Governments worldwide clamp down on freedom of association
3 min readPresenter: In 2024, one independent KEPW News producer reported on the presidential election from Milwaukee, Chicago, and Washington D.C. He wrapped up the year with the big win in court for the Uhuru 3—no one was sentenced to prison. Still, governments around the world are clamping down on freedom of association, a First Amendment right. Curtis Blankinship:
Curtis Blankinship (KEPW News): U.S. District Judge William Jung sentenced Omali Yeshitela, Penny Hess, and Jesse Nevel, also known as the Uhuru 3, to three years of probation and 300 hours of community service.
[00:00:35] Uhuru is a Swahili word that means “freedom.” The Uhuru movement is the activist arm of the African People’s Socialist Party, which Yeshitela, 83, founded in St.
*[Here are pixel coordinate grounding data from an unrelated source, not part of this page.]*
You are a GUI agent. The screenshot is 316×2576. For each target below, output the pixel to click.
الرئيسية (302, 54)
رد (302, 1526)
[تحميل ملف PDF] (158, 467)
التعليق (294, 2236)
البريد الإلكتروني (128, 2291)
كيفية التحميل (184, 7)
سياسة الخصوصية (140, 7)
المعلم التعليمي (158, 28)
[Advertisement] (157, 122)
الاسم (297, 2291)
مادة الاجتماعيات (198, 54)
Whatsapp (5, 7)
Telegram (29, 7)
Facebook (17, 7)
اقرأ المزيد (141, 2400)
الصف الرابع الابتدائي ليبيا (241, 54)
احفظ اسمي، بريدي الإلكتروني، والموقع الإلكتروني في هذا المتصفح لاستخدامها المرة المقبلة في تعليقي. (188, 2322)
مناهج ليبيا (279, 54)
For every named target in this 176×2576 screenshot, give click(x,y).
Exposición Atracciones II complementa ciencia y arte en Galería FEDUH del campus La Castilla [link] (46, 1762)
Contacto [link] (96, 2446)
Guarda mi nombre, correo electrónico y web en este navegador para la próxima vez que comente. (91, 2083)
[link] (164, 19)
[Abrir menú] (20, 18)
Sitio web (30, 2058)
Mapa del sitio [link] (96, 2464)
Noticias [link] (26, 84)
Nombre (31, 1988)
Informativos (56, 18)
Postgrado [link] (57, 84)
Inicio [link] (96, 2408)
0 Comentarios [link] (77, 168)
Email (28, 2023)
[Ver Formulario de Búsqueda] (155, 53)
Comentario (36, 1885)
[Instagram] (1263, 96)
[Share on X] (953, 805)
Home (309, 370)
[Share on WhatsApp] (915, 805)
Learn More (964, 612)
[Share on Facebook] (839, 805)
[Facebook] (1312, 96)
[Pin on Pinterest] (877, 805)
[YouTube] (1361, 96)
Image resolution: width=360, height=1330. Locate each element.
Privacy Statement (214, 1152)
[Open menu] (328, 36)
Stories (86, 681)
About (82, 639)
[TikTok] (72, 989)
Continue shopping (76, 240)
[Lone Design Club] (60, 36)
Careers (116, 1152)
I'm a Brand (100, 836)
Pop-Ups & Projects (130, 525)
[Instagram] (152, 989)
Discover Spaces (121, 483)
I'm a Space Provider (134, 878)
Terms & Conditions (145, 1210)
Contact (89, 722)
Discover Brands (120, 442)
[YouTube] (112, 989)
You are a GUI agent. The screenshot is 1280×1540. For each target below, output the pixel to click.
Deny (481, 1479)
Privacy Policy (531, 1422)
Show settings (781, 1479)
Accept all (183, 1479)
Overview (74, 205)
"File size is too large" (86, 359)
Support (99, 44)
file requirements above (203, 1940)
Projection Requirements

Petersburg in the early 1970s. The group has worked toward various goals on behalf of Black people worldwide, including reparations, a single socialist African government, and the release of political prisoners.
[00:00:57] At a seminar during the ‘24 Democratic National Convention to call attention and gain support for the Uhuru 3 trial, Ketia, a Haitian young woman, asked one of the speakers, former U.N. Weapons Inspector Scott Ritter, about the right to association.
[00:01:13] Katia: You mentioned that we need to fight to keep our freedom to free speech, free press, and also freedom of association. What do you mean exactly by freedom of association?
[00:01:31] Scott Ritter (former U.N. weapons inspector): What I mean by freedom of association is right here: You and I are associating, all right? You’re Black. I’m white. It’s pretty obvious. All right? There’s people right now that are going to be offended that I’m standing here next to you, talking with you, talking with Chairman Omali, talking with you, who they’re going to say sold out to the white cause, and how dare I engage in a conversation that seeks to make this normal. Okay?
[00:01:58] This is what freedom of association is.
[00:02:00] Freedom of association also is my ability, for instance, to go to Russia and meet with the Russians and talk with the Russians and learn about the Russians, to come back here and inform people like you and everybody in this audience about the reality of Russia. It’s the same thing—you go to Africa to learn.
[00:02:15] That’s freedom of association. Freedom of association means that we get to associate with those people we choose to associate with, not which the government approves of our association with. So that’s what I mean by freedom of association.
[00:02:28] Katia: Thank you so much for clarifying that. And I ask that question because as a Haitian, I feel like I’m being neglected by the rest of the world, that nobody wants to be associated with Haiti. And today we are here to discuss our common cause, and if one person is not free all of us are not free.
[00:02:50] And I want to point out one story that I heard, that the Israelis have been attacking the Palestinians based on who they associate with and they called it that ‘Daddy’s Home’ and so you would have a (background sneezing) to a friend’s house for tea to hang out and just because they are associated with that person, if they labeled one of them as a threat, then they bomb and explode the whole place. And so because they do things like that, they instill fear in people to prevent them from associating with others.
[00:03:36] And I want to say that the Haitian people have not done anything to the capitalist, colonialist system. We are fighting for freedom to live as individuals. We don’t want to instill what they’ve done to us to them. We just want to be able to live and be free.
[00:03:55] And I want to say that I have friends and people that I speak to and associate with that I don’t necessarily agree with what they believe or what they think and so is it okay for the world to be standing by when people are being attacked just for the people that they associate with?
[00:04:18] Curtis Blankinship: For KEPW News, I’m Curtis Blankinship.